If nothing else, Shadow and Bone was fun and fast-paced and, even though I didn’t love it, I’m hoping I’ll enjoy the rest of the trilogy and I think a Netflix adaptation will be really fun to watch!
The mixed reviews had effectively put me off, but when Six of Crows came out and everyone was raving about this fantastic new duology set in the same world, I just knew I'd end up picking this up eventually. Even if it was just so I didn't feel guilty reading the two series 'out of order'. And I'm glad I did pick this up.
If I'm honest, I still don't really understand what this series is about.This book was more like an introduction to the GrishaVerse as opposed to a plot driven "this is where we're going guys" kind of book. In my opinion there was very little world building. I knew prior to reading this that the world was based on Russian folklore, and you can definitely see the resemblance, and the lack of extensive world building was not a general problem for me. I personally prefer to just get into the story, not be weighed down by an info dump, and that's pretty much what happened in this book.
We follow the story of Alina, a girl suddenly thrust into the world of the magic when she exhibits sun summoner powers on the field of battle. She is taken to the Little Palace, where she learns more about using her powers, and eventually she escapes and goes on the run. Alina's character was not one I particularly loved. I didn't hate her either, but she was just 'weak'. I much preferred the Darkling, or Genya. Alina didn't seem to be doing much other than attending lessons, complaining about lessons, and getting paraded in front of the court, even when she escaped, she did a very poor job of it until Mal showed up. But the one thing I did like about her was the fact she was flawed. I'm hoping she stays flawed, I don't know if I can read about another 'strong-willed girl who is hopelessly in love with two handsome guys and can't choose between the two". I want her to make mistakes.
About halfway through the book I got annoyed with Alina as she blathered on about the Darkling and how amazing he is. I mean, his name is the Darkling, and with a name like that you can't be a good guy (no matter how often he leads you to believe he is). His manipulation over Alina, the fact he used her feelings against her, made him a good, dis-likable character, perfect for any villain or anti-hero.
"'Fine,' he said with a weary shrug, 'make me your villain.'"
I actually really liked the Darkling and all his manipulative ways. He knew he had all the power, and knew how to use it to his favor.
I also like Mal, despite only getting to know him in the final third of the book. He was seriously hurt by Alina, but he was also struggling with his feelings for her. The only thing I didn't like was the fact both male characters of any importance were 'in love with' Alina, and at this stage you can't really tell if there's a love triangle.

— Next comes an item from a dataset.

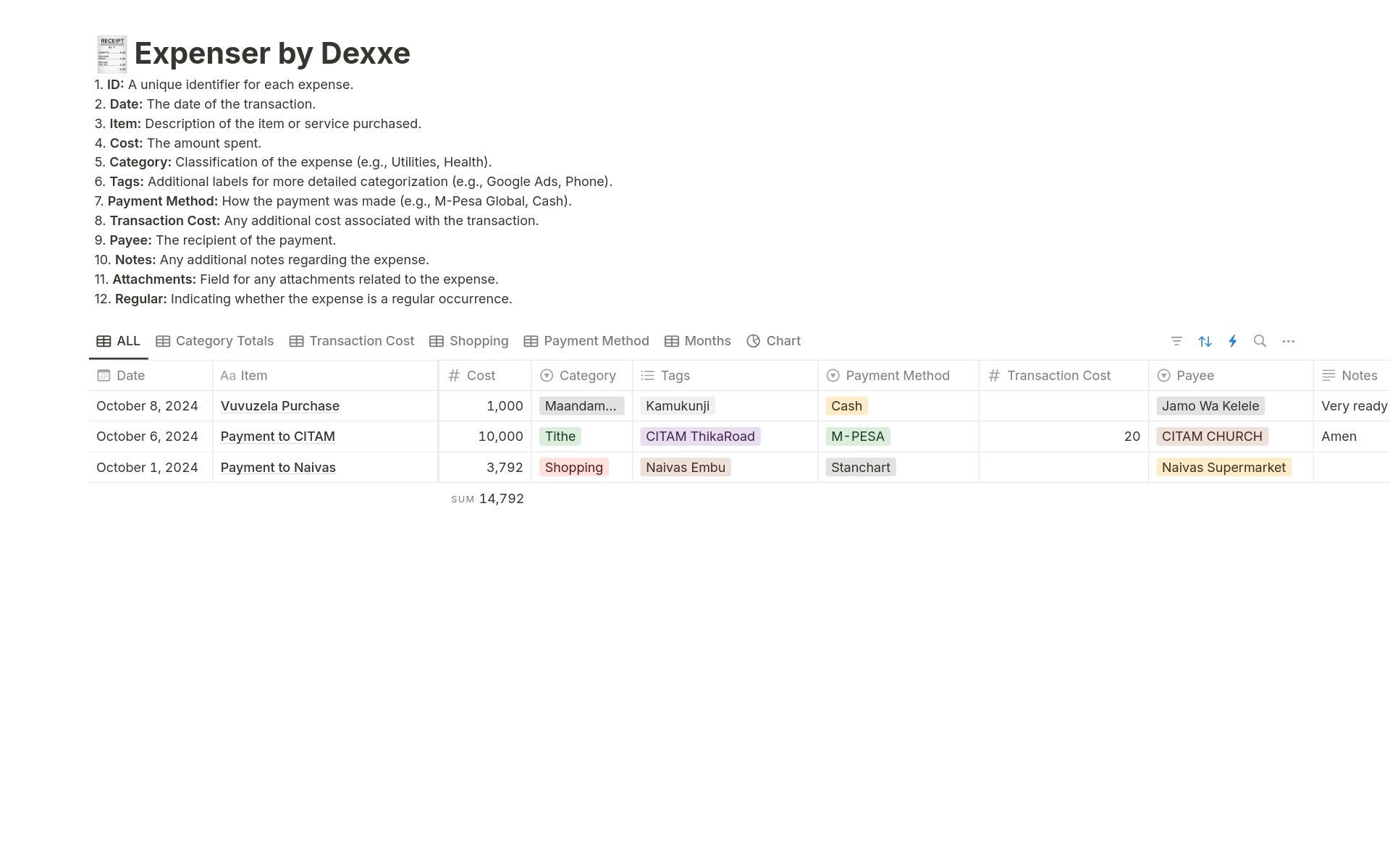Click the list icon in the Tags column

point(647,376)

The writing was enjoyable. It flowed, and kept my attention, I wasn't dragging myself through the book trying to keep up with the story. It wasn't overly eventful in my opinion, it seemed to be setting up the series, much like Throne of Glass felt to me, and if you lined this up with other fantasy books in the YA genre I probably wouldn't be able to pick it out as different. Despite this though, it was very enjoyable, and I can't wait to carry on with the series.